The U.S. Sixth District Court of Appeals recently ruled that 11 USC Section 1307 (b) requires a bankruptcy court to dismiss a Chapter 13 bankruptcy petition upon petition by a debtor, even if the debtor filed in bad faith.
A copy of the statement in Regarding Ronald Smith is available at: Link to comment.
In 2004, a debtor received a $ 528,500 loan to buy a home. About a year later, the debtor defaulted on the loan, which resulted in the mortgagee ordering the property to be foreclosed on August 7, 2007.
To prevent the foreclosure sale from continuing, the debtor has filed for Chapter 13 bankruptcy, thereby triggering the automatic suspension under 11 USC Section 362 (a). The debtor dismissed his Chapter 13 case after the August 7, 2007 foreclosure auction date had passed.
In 2017, the mortgage holder rescheduled to foreclose the property and the debtor re-filed for Chapter 13 bankruptcy. After the foreclosure sale date of the property passed, the debtor rejected his Chapter 13 application.
In early 2019, the appeal bank bought the loan and then set the foreclosure sale of the property on February 19, 2019. The day before the foreclosure sale, the debtor re-filed a third Chapter 13 motion for an automatic suspension that prevents the foreclosure sale. move forward. The debtor dismissed his Chapter 13 petition six days later, which the bankruptcy court granted.
In June 2019, the bankruptcy court: (1) granted the bank’s motion to overturn the termination under the Fed. R.Civ. P. 60 (b); and (2) separately lifted the automatic suspension that would have prevented the property from being foreclosed.
The debtor appealed to the district court and requested that the re-establishment of his application under Chapter 13 be suspended by the bankruptcy court. The district court rejected the debtor’s request for suspension, but certified the injunction “the question of whether the reinstatement of the [debtor’s Chapter 13 petition] was illegal. “
The Sixth District gave the debtor permission to file the immediate complaint.
In the appeal proceedings, the Sixth District was commissioned to determine “the legality of the re-establishment order of the bankruptcy court of June 2019” [debtor’s] Chapter 13 Case. “As you may recall, 11 USC § 1307 (b) (” Section 1307 “) provides that”[o]n the debtor’s request at any time if the case has not been converted [from a case under Chapter 7, 11, or 12], the court will dismiss a case under this chapter. “
Analyzing Section 1307, the Sixth District found that “the court is dismissing a Chapter 13 case” upon a debtor’s petition for dismissal.

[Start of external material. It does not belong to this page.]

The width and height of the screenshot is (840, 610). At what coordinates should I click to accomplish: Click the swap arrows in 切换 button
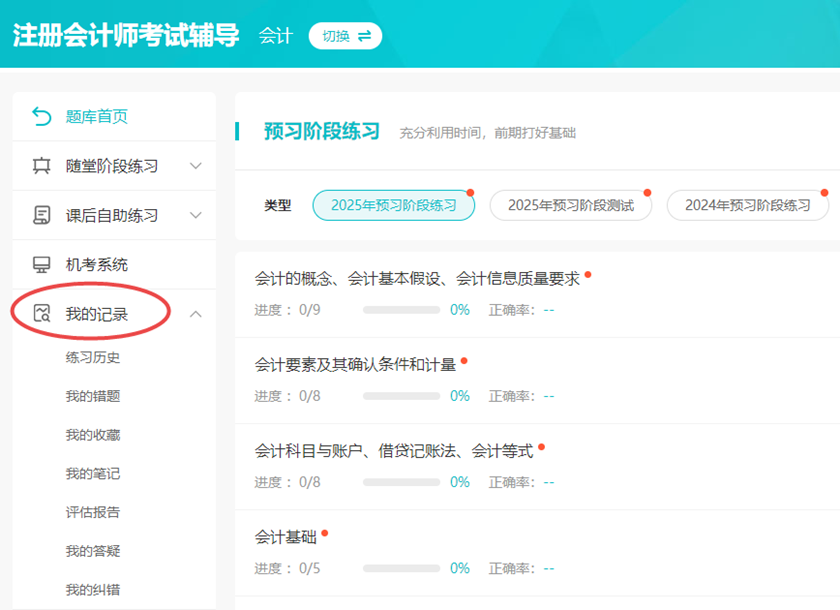[x=364, y=36]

In response, the bank argued that the dictum of Marrama v Massachusetts Citizens Bank, 549 US 365 (2007) enables a bankruptcy court to deny a debtor’s motion to dismiss a Chapter 13 case if the debtor filed their motion in bad faith.

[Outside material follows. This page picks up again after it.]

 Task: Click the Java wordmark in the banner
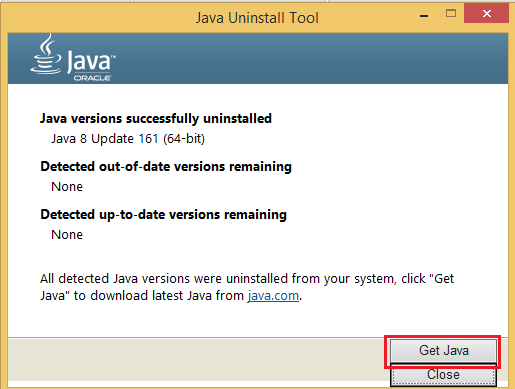click(x=90, y=61)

However, the Sixth District dismissed the bank’s argument, stating that the United States Supreme Court had the Marrama Dictum in Law v. seal, 571 US 415 (2014) and declares that “[a]t most, Marramas The dictum suggests that, under certain circumstances, an insolvency court can be authorized to dispense with pointless procedural subtleties in order to achieve a final result required by the code more quickly. ” I would. at 426.

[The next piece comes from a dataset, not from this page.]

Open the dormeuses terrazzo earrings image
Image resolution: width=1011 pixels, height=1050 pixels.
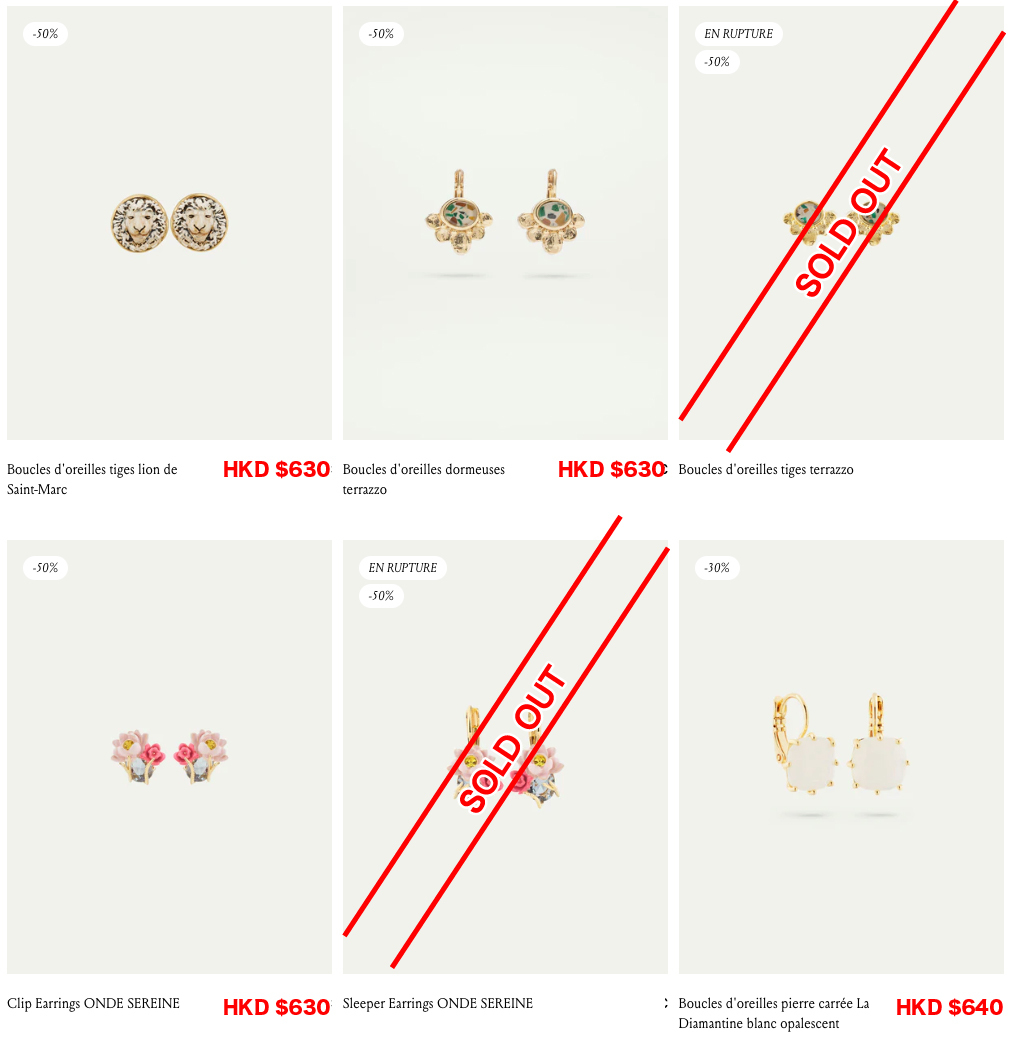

In finding that Section 1307 “is not a mere procedural niceness,” the Sixth Court had the bank’s confidence Marrama.
Next, the bank argued that the Fed. R.Civ. P. 60 (b) (3) allows the bankruptcy court to set aside Chapter 13 rejection of the debtor’s motion. However, the Sixth District disagreed, stating that Section 1307 requires a bankruptcy court to dismiss a Chapter 13 case at the request of a debtor and “[Section 1307’s] The order would be meaningless if a bankruptcy court was then subject to its termination [Fed. R. Civ. P. 60(b)]. “
As a result, the court ruled that the district court had misused its discretion in finding that the bankruptcy court could reopen the debtor’s Chapter 13 case under the Fed. R.Civ. P. 60 (b).
Accordingly, the Sixth District reversed the District Court’s order to deny the debtor’s request for suspension and further referred the matter with an instruction that the bankruptcy court must reject the debtor’s Chapter 13 request.